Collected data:
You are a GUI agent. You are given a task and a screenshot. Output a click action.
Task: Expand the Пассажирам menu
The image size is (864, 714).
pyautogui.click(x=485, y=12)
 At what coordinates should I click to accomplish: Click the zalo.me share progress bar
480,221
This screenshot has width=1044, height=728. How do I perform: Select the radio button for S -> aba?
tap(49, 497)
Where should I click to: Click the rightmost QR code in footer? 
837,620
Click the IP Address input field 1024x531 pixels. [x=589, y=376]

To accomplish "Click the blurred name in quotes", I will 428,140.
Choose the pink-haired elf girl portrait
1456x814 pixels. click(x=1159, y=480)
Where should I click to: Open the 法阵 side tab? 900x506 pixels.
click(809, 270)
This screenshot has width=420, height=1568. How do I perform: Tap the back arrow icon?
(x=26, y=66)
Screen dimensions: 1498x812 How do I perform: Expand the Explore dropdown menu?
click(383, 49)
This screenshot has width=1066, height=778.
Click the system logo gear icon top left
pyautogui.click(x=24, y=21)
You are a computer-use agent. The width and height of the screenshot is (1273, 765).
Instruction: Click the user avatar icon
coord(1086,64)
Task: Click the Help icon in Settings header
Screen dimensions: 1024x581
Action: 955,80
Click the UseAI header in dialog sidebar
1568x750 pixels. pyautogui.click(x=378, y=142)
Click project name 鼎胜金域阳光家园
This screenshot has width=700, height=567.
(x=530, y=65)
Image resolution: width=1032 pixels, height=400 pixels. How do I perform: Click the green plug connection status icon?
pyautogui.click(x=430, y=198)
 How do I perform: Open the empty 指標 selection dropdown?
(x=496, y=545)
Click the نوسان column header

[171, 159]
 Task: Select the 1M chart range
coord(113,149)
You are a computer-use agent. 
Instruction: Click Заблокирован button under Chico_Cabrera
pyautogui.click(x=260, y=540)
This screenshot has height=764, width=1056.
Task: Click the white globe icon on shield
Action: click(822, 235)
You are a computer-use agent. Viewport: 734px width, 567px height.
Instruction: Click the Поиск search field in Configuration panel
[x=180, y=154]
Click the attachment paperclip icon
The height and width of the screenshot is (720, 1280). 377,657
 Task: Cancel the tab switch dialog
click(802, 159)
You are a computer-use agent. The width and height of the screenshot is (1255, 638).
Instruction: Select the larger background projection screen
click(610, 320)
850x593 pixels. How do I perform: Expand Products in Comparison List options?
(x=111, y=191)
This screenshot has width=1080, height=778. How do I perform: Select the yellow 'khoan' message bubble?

What you should do — Extract from the records above the lines from the one containing "Choose the pink-haired elf girl portrait" to the one containing "This screenshot has width=1066, height=778.", both lines included, exactly as they appear and with nothing else.

Solution below —
Choose the pink-haired elf girl portrait
1456x814 pixels. click(x=1159, y=480)
Where should I click to: Open the 法阵 side tab? 900x506 pixels.
click(809, 270)
This screenshot has width=420, height=1568. How do I perform: Tap the back arrow icon?
(x=26, y=66)
Screen dimensions: 1498x812 How do I perform: Expand the Explore dropdown menu?
click(383, 49)
This screenshot has width=1066, height=778.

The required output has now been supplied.